● Available data:

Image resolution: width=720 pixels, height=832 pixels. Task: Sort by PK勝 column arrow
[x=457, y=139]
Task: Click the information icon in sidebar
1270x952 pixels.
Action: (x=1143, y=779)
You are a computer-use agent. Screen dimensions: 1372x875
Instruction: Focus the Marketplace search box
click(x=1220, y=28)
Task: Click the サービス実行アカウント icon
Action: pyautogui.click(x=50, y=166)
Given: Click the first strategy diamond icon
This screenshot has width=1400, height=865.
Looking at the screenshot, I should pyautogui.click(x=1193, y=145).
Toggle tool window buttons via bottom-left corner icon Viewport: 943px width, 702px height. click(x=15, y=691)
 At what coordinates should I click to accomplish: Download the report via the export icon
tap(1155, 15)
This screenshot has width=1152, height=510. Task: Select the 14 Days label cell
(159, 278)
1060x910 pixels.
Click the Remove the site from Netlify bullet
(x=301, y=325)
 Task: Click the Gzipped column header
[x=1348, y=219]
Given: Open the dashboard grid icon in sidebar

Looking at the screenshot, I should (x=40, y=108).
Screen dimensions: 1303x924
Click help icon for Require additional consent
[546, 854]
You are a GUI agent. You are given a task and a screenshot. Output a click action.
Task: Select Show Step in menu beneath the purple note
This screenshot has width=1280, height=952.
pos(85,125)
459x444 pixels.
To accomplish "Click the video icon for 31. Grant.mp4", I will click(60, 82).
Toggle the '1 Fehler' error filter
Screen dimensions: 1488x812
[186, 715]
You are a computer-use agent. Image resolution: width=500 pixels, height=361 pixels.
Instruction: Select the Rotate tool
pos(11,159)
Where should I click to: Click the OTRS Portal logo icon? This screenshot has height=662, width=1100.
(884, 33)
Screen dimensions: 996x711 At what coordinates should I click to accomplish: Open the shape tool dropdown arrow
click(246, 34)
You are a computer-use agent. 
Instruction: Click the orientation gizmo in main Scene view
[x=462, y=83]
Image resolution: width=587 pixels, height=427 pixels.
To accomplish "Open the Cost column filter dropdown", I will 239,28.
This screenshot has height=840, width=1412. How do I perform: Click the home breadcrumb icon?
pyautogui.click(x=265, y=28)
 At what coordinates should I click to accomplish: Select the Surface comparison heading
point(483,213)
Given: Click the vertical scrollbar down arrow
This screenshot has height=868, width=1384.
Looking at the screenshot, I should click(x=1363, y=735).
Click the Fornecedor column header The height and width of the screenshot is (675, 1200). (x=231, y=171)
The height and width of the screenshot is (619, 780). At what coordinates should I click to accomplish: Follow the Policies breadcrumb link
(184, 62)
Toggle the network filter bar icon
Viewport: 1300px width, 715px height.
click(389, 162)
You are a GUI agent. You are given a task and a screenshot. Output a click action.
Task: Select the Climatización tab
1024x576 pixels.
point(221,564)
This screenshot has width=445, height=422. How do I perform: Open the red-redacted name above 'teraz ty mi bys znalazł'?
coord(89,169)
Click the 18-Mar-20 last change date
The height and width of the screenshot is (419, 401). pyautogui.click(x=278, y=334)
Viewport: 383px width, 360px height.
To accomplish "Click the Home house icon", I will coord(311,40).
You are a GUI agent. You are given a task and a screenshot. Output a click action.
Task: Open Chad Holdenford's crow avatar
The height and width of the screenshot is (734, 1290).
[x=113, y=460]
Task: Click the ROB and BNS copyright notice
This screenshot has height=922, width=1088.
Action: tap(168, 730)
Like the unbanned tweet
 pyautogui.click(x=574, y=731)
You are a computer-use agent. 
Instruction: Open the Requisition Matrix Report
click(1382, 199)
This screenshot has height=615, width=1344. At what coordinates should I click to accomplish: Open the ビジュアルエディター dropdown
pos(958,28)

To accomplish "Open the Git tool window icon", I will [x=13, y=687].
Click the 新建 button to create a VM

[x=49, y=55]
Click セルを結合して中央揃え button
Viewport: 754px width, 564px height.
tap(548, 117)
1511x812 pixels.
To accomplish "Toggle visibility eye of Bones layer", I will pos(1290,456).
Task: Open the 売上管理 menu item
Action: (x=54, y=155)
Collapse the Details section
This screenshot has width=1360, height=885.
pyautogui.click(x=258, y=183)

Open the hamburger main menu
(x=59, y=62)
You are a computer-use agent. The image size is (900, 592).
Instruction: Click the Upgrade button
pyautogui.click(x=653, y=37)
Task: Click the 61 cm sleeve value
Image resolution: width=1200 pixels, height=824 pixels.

● Required action: Beginning with the line that contains "Instruction: Click the Upgrade button", restate word for word each line through the last one in the data, and write nothing more.

● Problem solution:
Instruction: Click the Upgrade button
pyautogui.click(x=653, y=37)
Task: Click the 61 cm sleeve value
Image resolution: width=1200 pixels, height=824 pixels.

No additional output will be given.